Chatting with ChatGPT is fun and informative — I’ve been chit-chatting with it for past time and exploring some new ideas to learn. But these are more casual use cases and the novelty can quickly wean off, especially when you realize that it can generate hallucinations.
How might we use it in a more productive way? With the recent release of the GPT 3.5 series API by OpenAI, we can do much more than just chit-chatting. One very productive use case for businesses and your personal use is QA (Question Answering) — you ask the bot in natural language about your own documents/data, and it can quickly answer you by retrieving info from the documents and generating a response [1]. You can use it for customer support, synthesizing user research, your personal knowledge management, and more!
Building a chatbot based on your own documents using GPT involves the following steps:
- Collect your documents: Collect the documents you want to use to train your chatbot. These can include FAQs, product manuals, or customer support tickets. The more documents you have, the better your chatbot will perform. Ensure that your documents cover a range of topics and address a variety of questions that your users might have.
- Preprocess your documents: Clean and format your data by removing unnecessary formatting, punctuation, and other characters that could interfere with the training process. Tokenize the text into individual words or phrases. Tools like NLTK or spaCy can be used for preprocessing.
- Train your GPT model: Train your GPT model on the preprocessed documents.
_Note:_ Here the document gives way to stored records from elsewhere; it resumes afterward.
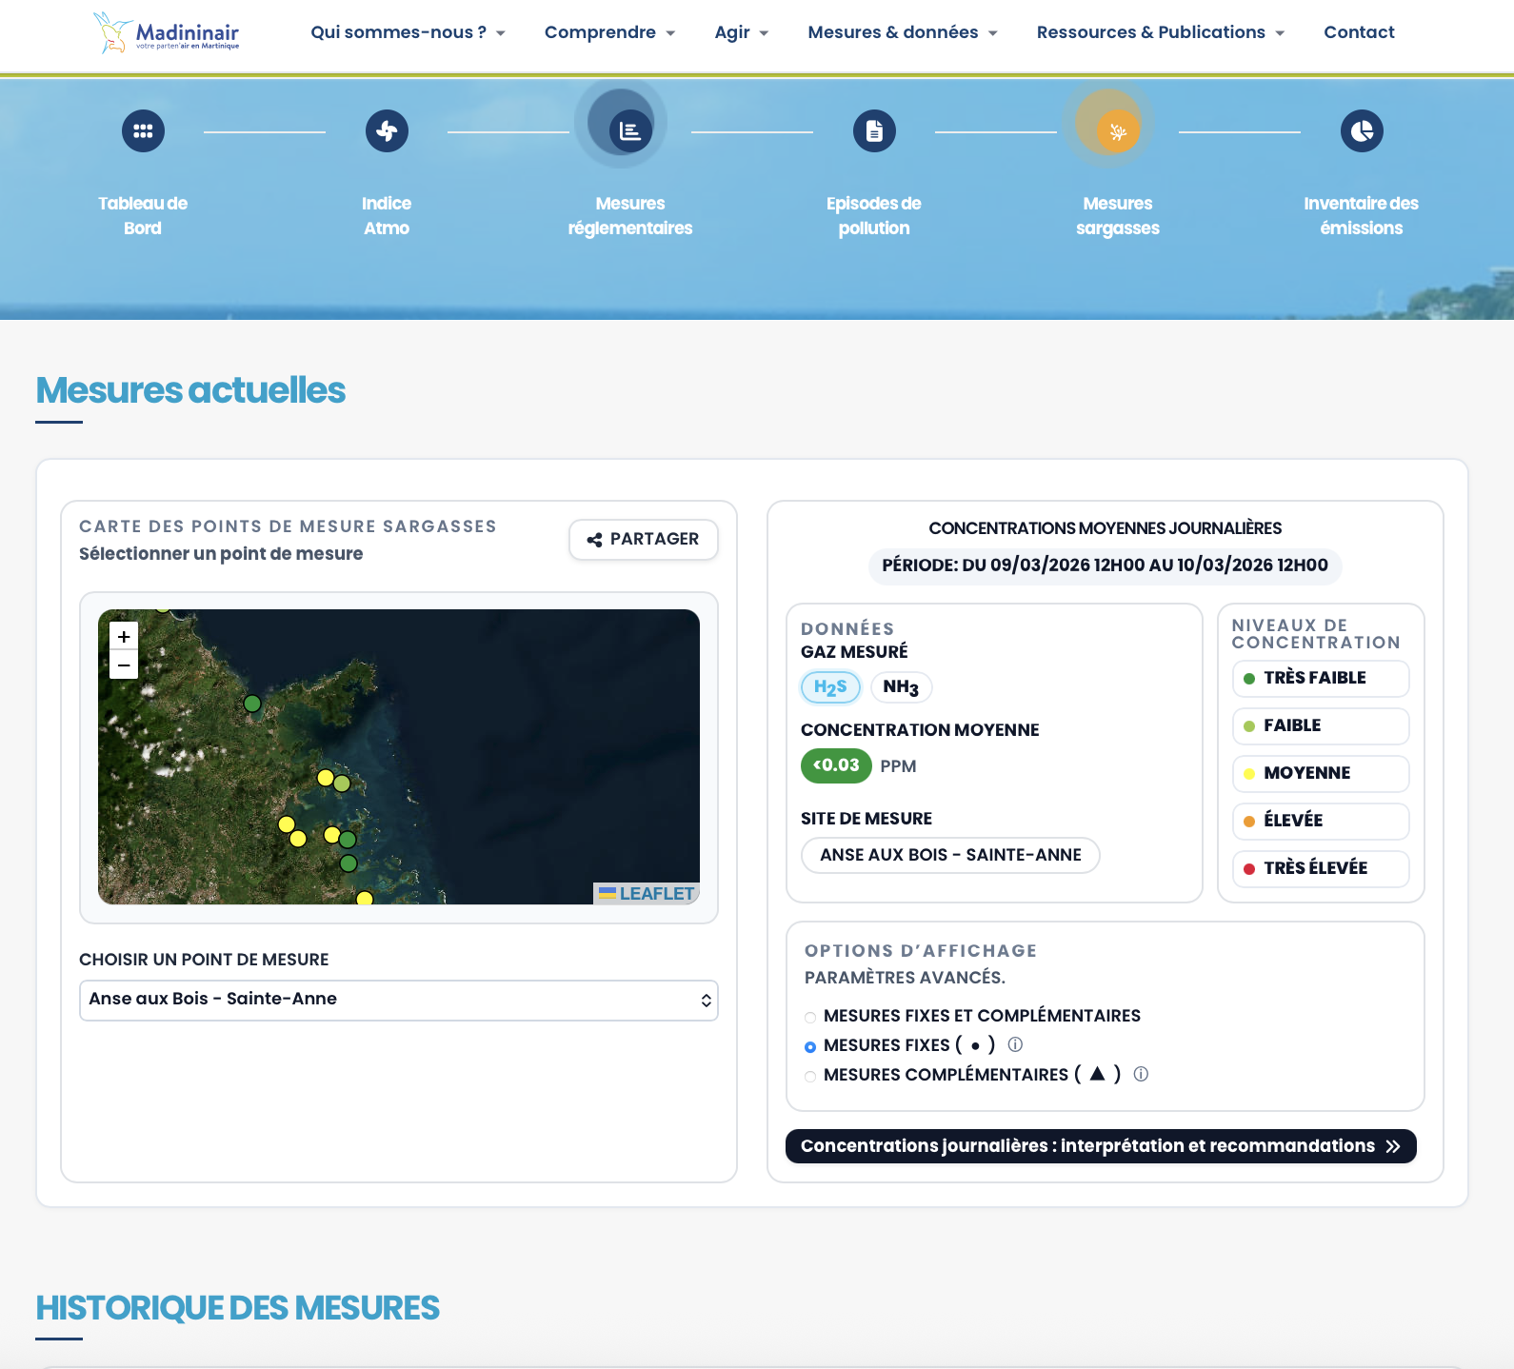
Task: Open the Tableau de Bord icon
Action: click(143, 131)
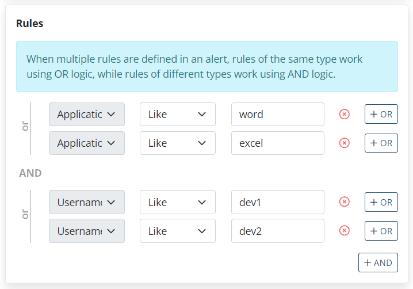Image resolution: width=413 pixels, height=289 pixels.
Task: Focus the 'word' value text field
Action: [277, 115]
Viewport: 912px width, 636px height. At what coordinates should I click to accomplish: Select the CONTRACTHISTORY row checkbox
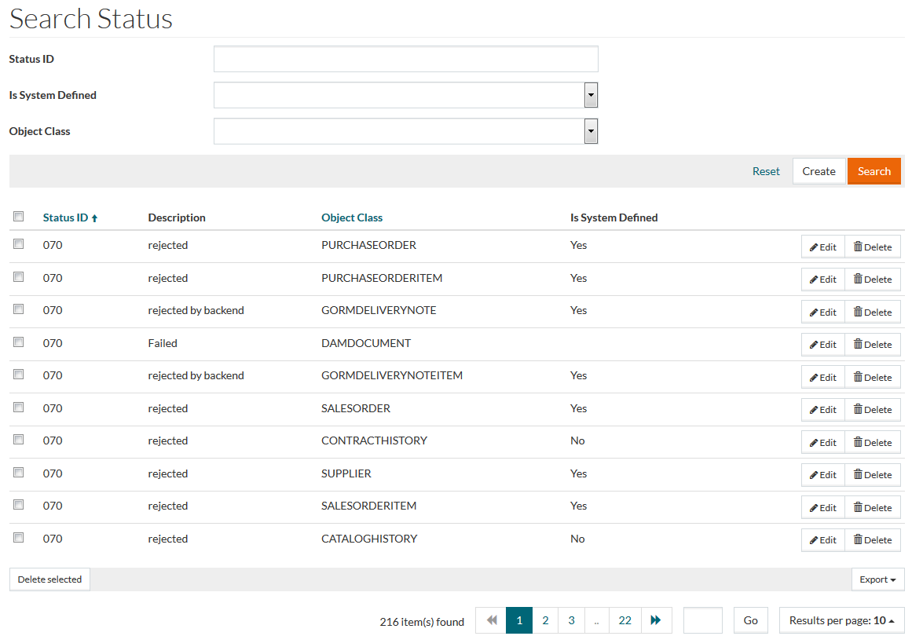tap(19, 440)
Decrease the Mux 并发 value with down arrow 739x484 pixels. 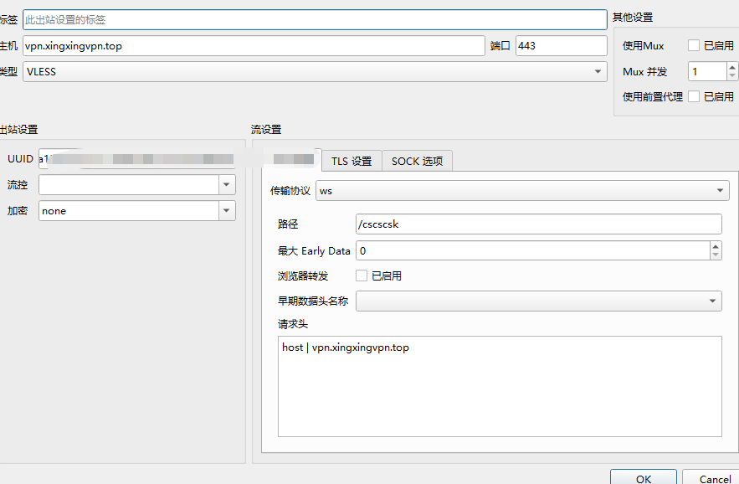731,76
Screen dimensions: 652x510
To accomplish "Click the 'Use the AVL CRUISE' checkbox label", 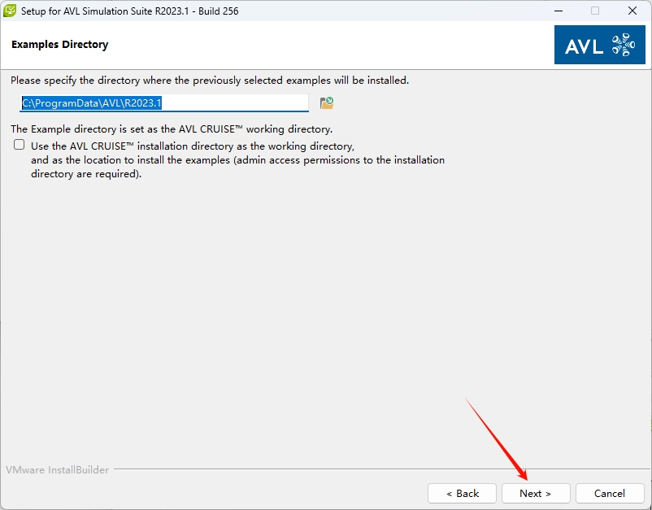I will point(192,146).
Use a tool like Hugging Face’s Transformers library to define the model architecture, load in your preprocessed documents, and train the model on the data.
- Fine-tune your GPT model: Fine-tune your GPT model to improve its performance on your specific use case. Provide additional examples of questions and answers related to your business or organization to help the model understand the specific language and terminology used by your users. Hugging Face’s Transformers library can be used for fine-tuning.
- Build a chatbot interface: Build an interface that allows users to interact with your chatbot. This can be a web-based chatbot, a mobile app, or an integration with an existing messaging platform like Facebook Messenger or Slack. Use a web framework like Flask or Django to build a web-based chatbot interface. Design the user interface, connect it to your GPT model, and program the logic that determines how the chatbot responds to user input.
- Deploy your chatbot: Host your chatbot interface on a server or cloud platform, and connect it to your trained and fine-tuned GPT model. You can use a cloud platform like AWS or Google Cloud, or dedicated chatbot hosting services like Chatfuel or ManyChat to deploy your chatbot.
In conclusion, building a chatbot based on your own documents using GPT involves collecting and preprocessing your documents, training and fine-tuning your GPT model, building a chatbot interface, and deploying your chatbot. With the right tools and expertise, you can create a powerful and effective chatbot that can help your users get the information they need quickly and easily.